== Exercise ==
Reproduce the lines below with "arrow" swapped for "chevron" and nothing else altered, leaving the pictures out of your output.

Collected data entries:
★ ★ ★ ★

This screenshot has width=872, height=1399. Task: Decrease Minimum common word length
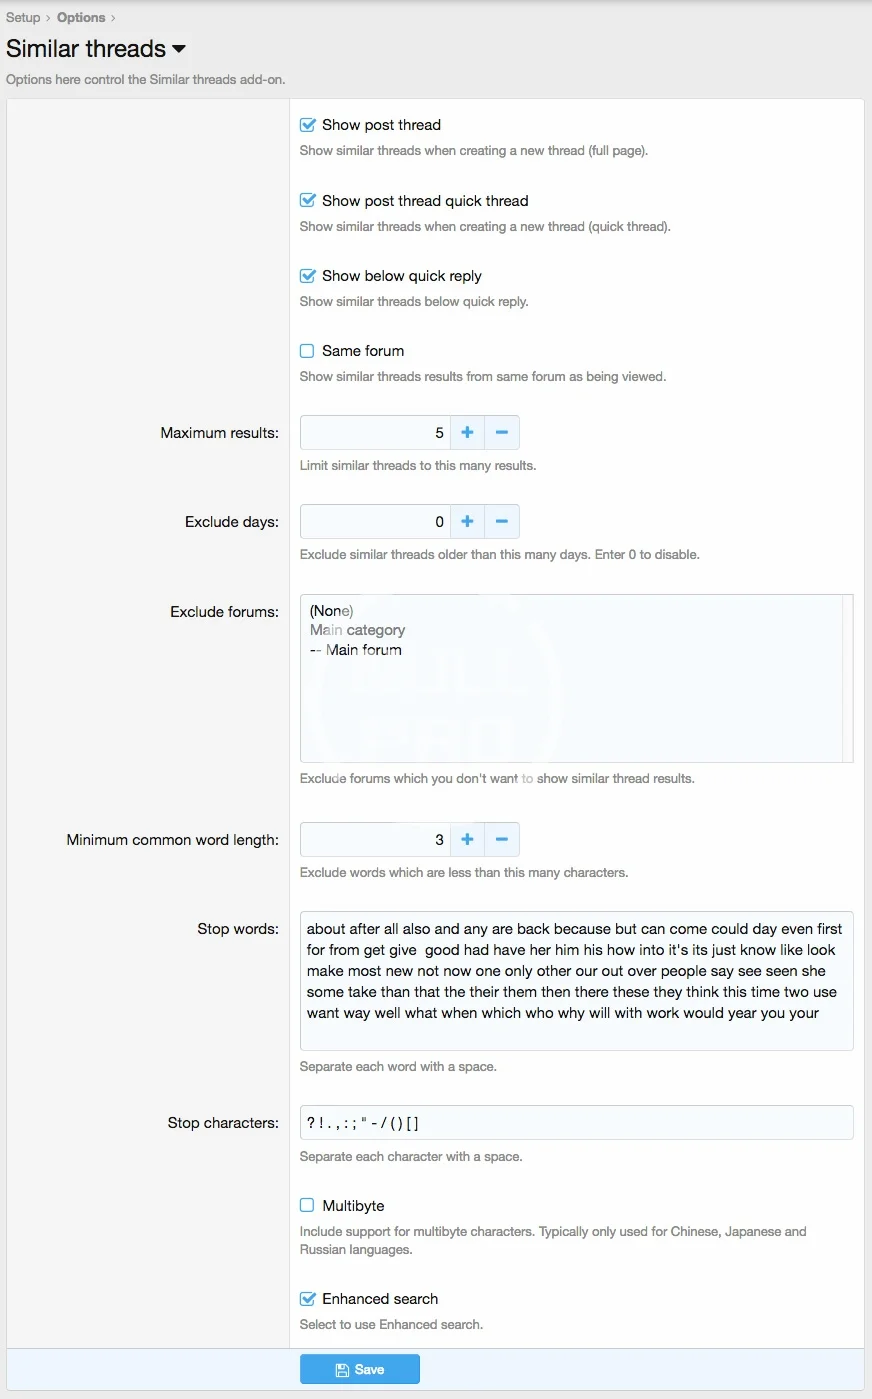(502, 840)

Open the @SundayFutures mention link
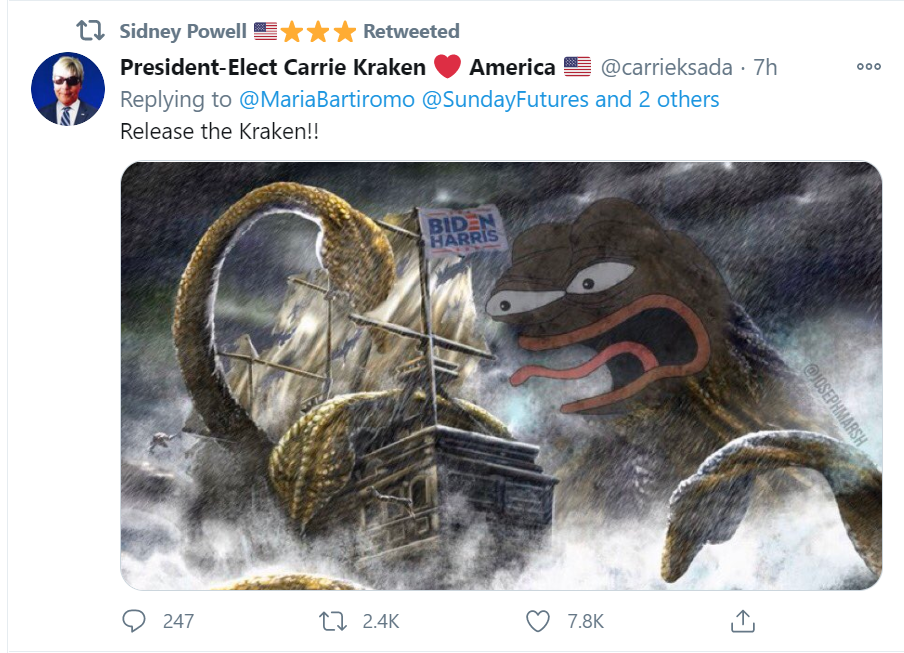point(505,100)
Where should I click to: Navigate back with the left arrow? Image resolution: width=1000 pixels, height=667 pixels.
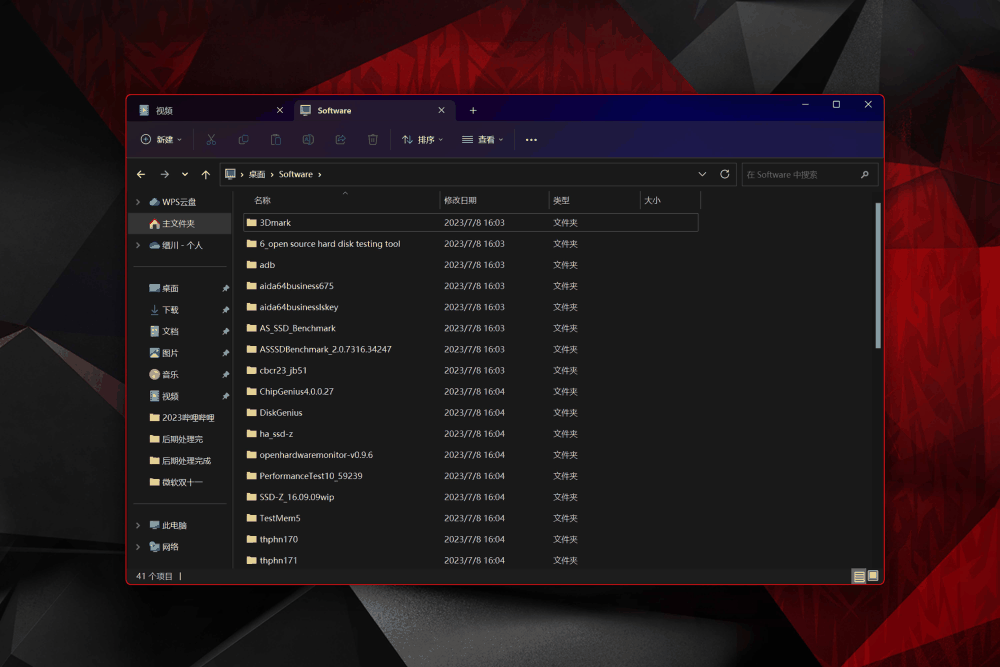pyautogui.click(x=141, y=174)
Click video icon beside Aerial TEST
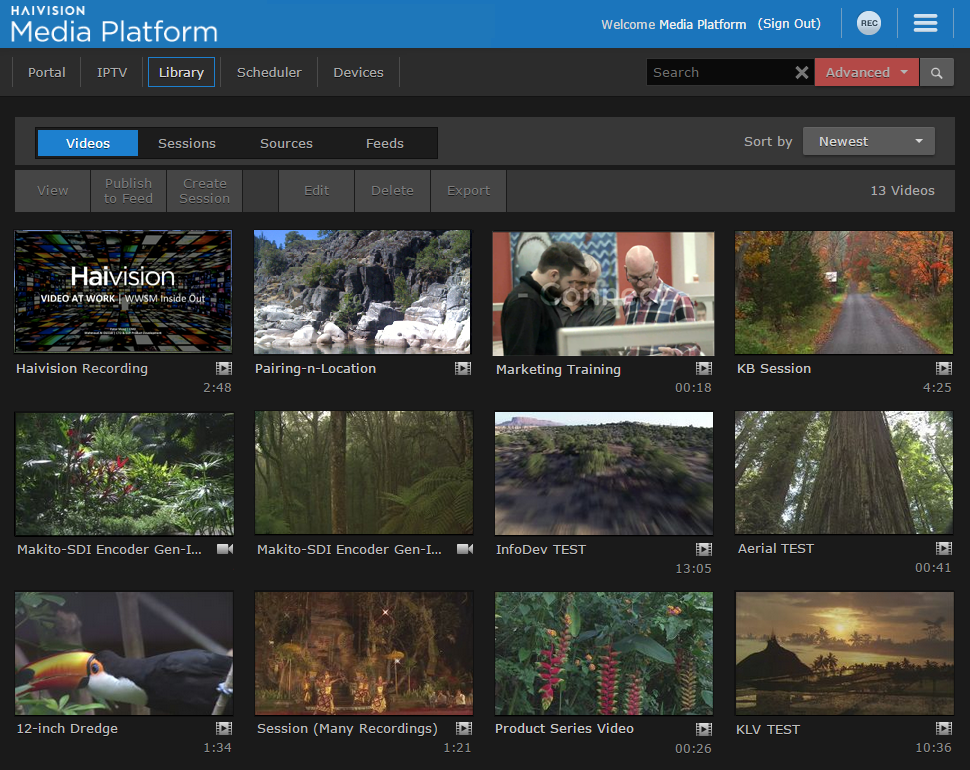Viewport: 970px width, 770px height. click(x=943, y=549)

★ ★ ★ ★

== Task answer ==
This screenshot has width=872, height=1399. Task: Decrease Minimum common word length
(502, 840)

Open the @SundayFutures mention link
point(505,100)
Where should I click to: Navigate back with the left chevron? Image resolution: width=1000 pixels, height=667 pixels.
pyautogui.click(x=141, y=174)
Click video icon beside Aerial TEST
Viewport: 970px width, 770px height. click(x=943, y=549)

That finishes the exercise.